Abstract

Point-of-care ultrasound (POCUS) is increasingly utilized in emergency medicine (EM). While residents are required by the Accreditation Council for General Medical Education to complete a minimum of 150 POCUS examinations before graduation, the distribution of examination types is not well-described. This study sought to assess the number and distribution of POCUS examinations completed during EM residency training and evaluate trends over time. This was a 10-year retrospective review of POCUS examinations across five EM residency programs. The study sites were deliberately selected to represent diversity in program type, program length, and geography. Data from EM residents graduating from 2013 to 2022 were eligible for inclusion. Exclusion criteria were residents in combined training programs, residents who did not complete all training at one institution, and residents who did not have data available. Examination types were identified from the American College of Emergency Physicians guidelines for POCUS. Each site obtained POCUS examination totals for every resident upon graduation. We calculated the mean and 95% confidence interval for each procedure across study years. A total of 535 residents were eligible for inclusion, with 524 (97.9%) meeting all inclusion criteria.
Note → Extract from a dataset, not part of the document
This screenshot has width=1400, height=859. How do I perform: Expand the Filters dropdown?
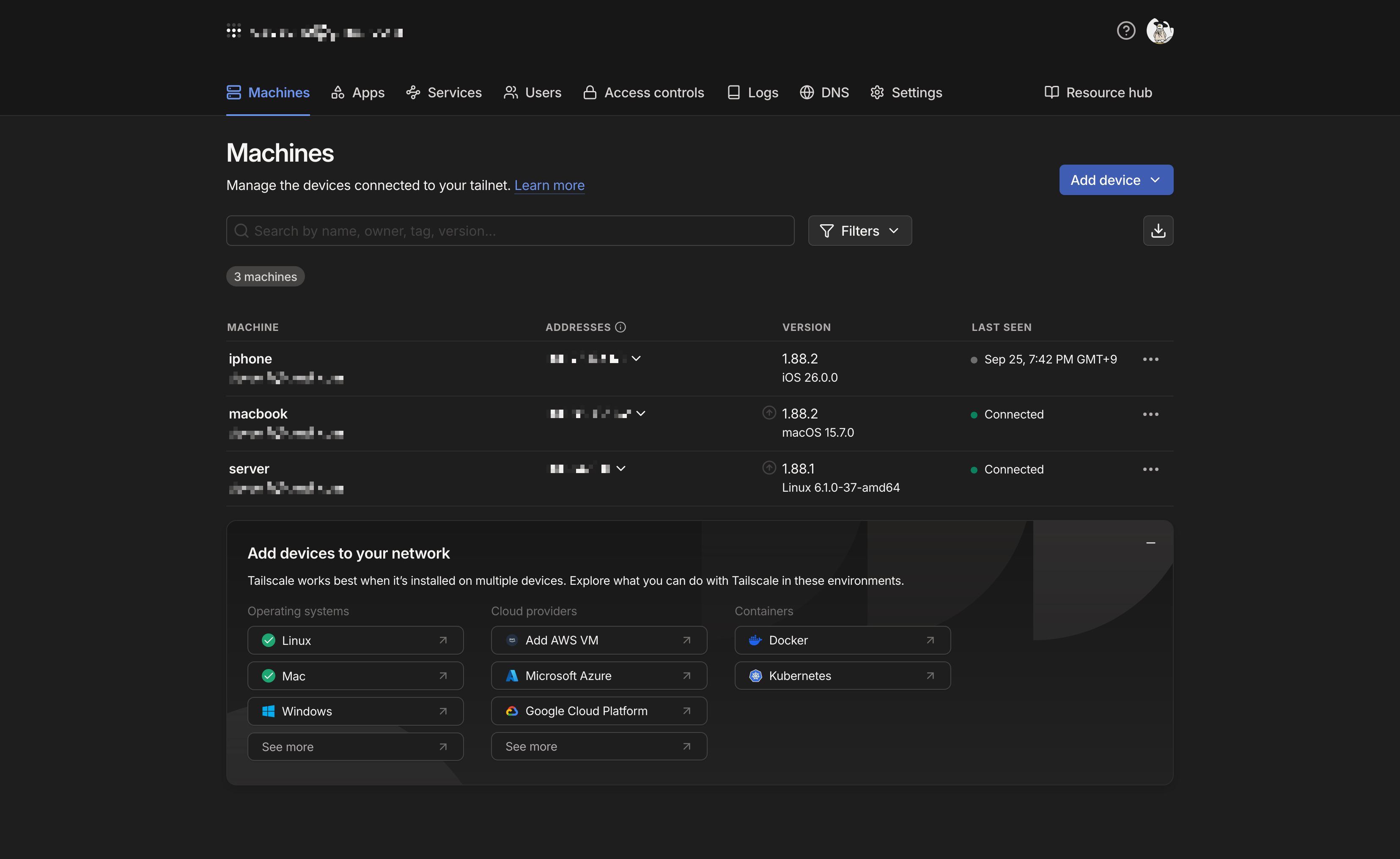point(859,231)

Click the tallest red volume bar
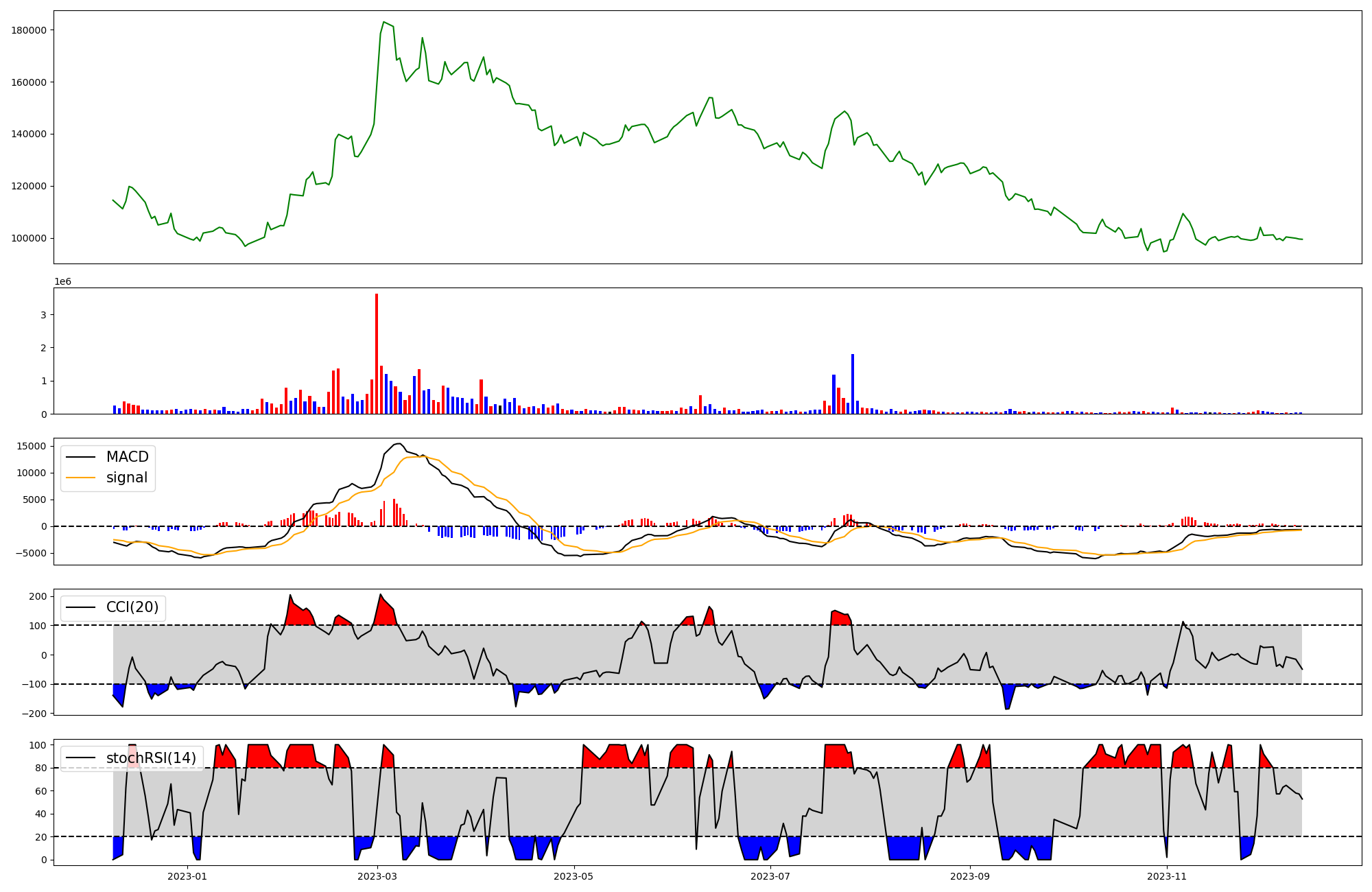coord(377,353)
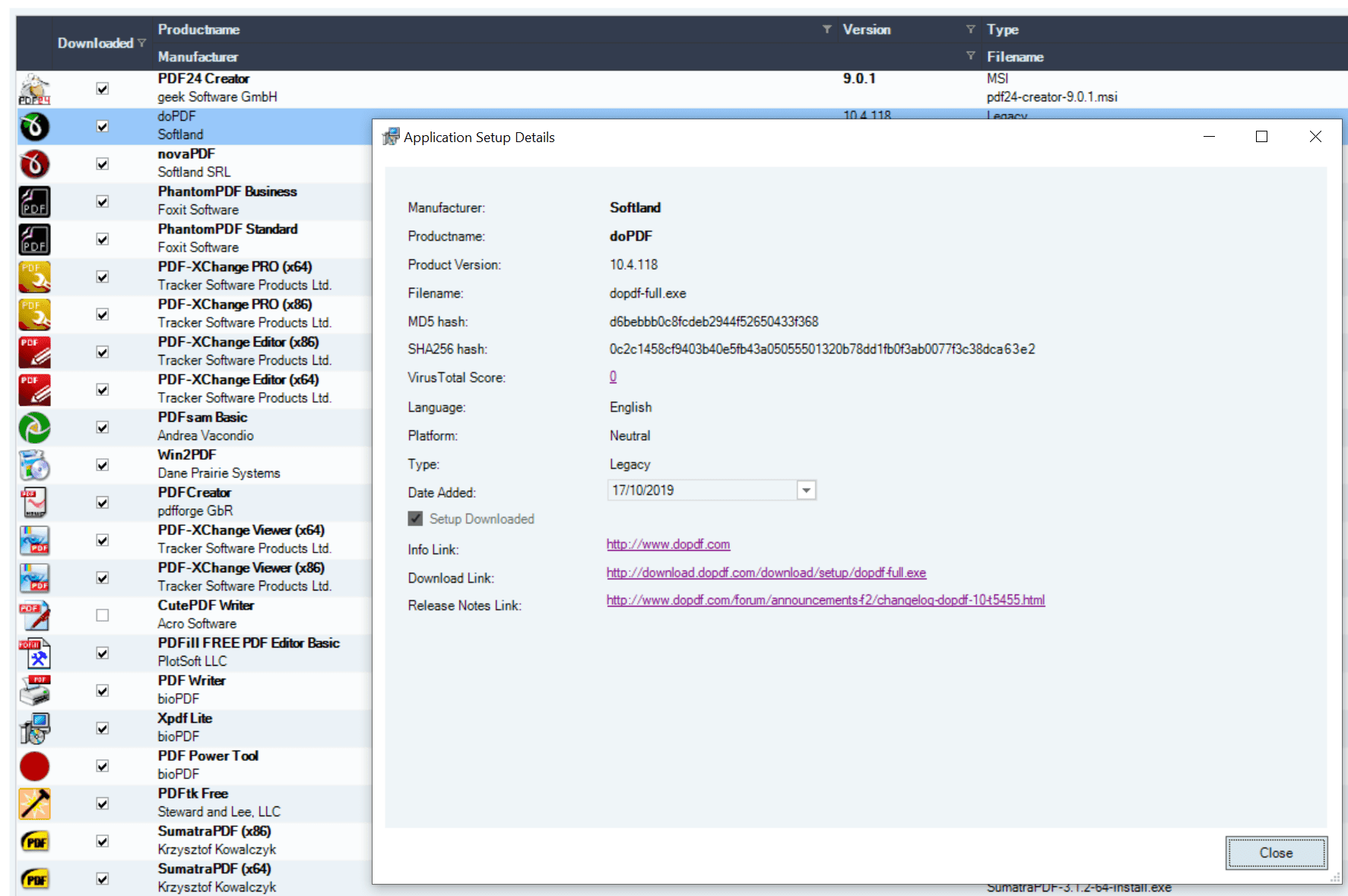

The mean number of POCUS examinations per resident increased by 46.9% from 277 in 2013 to 407 in 2022. All examination types had stable or increasing frequency. Focused assessment with sonography in trauma (FAST), cardiac, obstetric/gynecologic, and renal/bladder were performed most frequently. Ocular, deep venous thrombosis, musculoskeletal, skin/soft tissue, thoracic, and cardiac examinations had the largest percentage increase in numbers over the 10-year period, while bowel and testicular POCUS remained rare. There was an overall increase in the number of POCUS examinations performed by EM residents over the past 10 years, with FAST, cardiac, obstetric/gynecologic, and renal/bladder being the most common examination types. Among less common procedures, increased frequency may be needed to ensure competence and avoid skill decay for those examination types. This information can help inform POCUS training in residency and accreditation requirements.